*Selected passage*.
Raymond Cohen: So, I guess the hot flash is that the trial date has been pushed, so we’re now – it was originally scheduled for mid-April, it’s now scheduled for mid-August, and I really don’t think there’s much more to say that we haven’t said before unless, Dan, you want to add?
Dan Dearen: No, I mean I think the only thing I would add is a standard thing we always say, which is I mean going all the way back to 2019 when these claims were filed against us, which we’ve always said that we don’t believe were infringing on any patent claims. We take this very seriously, but at some point this will be tried and then we’ll report out on it, so, as Ray said, it’s been pushed now to August and we still maintain our position, we haven’t infringed on anything.
David Rescott: Okay, great, thank you.
Operator: Thank you. Our next question comes from the line of Adam Maeder with Piper Sandler. Your line is now open.
Adam Maeder: Hi, Ray. Hi, Dan. Good afternoon and thanks for taking the questions and congrats on a nice Q4 and 2022 year. Maybe Dan for you wanted to just kind of flush out some of the P&L assumptions to the extent you’re willing to share just around kind of OpEx spend, how to think about that and cadence of spending as well as the level of DTC spend in 2023? Thanks.

[A run of records]
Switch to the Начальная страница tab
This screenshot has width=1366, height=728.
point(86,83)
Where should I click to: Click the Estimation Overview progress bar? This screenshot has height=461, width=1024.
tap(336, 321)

*Tasks to carry out*.
**1)** Select each line of the entries that contains the word "This".
**2)** Carry on the earnings call transcript, beginning immediately after its final sentence.
The earnings call transcript and the entries are independent pieces of material.

*Task-by-task results*.
**1)**
This screenshot has width=1366, height=728.
Where should I click to: Click the Estimation Overview progress bar? This screenshot has height=461, width=1024.

**2)**
Dan Dearen: Okay, So, we’re just – Adam, good to hear from you. Just we’re working off the same baseline, adjusted operating expenses in ’22 were $240 million and so that includes stock-based compensation, as well as depreciation and amortization, what it would exclude are the non-cash charges related to the contingent consideration or milestone payment that for the acquisition of Bulkamid. Keep in mind, we have a milestone payment of $35 million when we sell a certain amount of Bulkamid in the trailing 12-month period. Now looking at operating expenses, with that same platform, in 2023, we expect the total OpEx to be $280 million. It’s a mid-teens increase above ’22 and when you back that up against the 25% year-over-year increase in revenue for SNM and Bulkamid it just reiterates the operating leverage that we expect to see.
Adam Maeder: Really helpful, Dan, and thank you for the color there. And for the follow-up, I wanted to ask about it, one of the staff, I hope I heard it correctly that you guys provided in the prepared remarks, but I think you said you have nearly 1,000 physician implanters doing SNM in United States, I was wondering if you’re able to kind of give a little bit more detail there and also remind us kind of how you kind of view market concentration and how fragmented the volumes are and then I guess the other part of the question is how do you think about that number kind of where can it go over time? Thanks so much for taking the questions.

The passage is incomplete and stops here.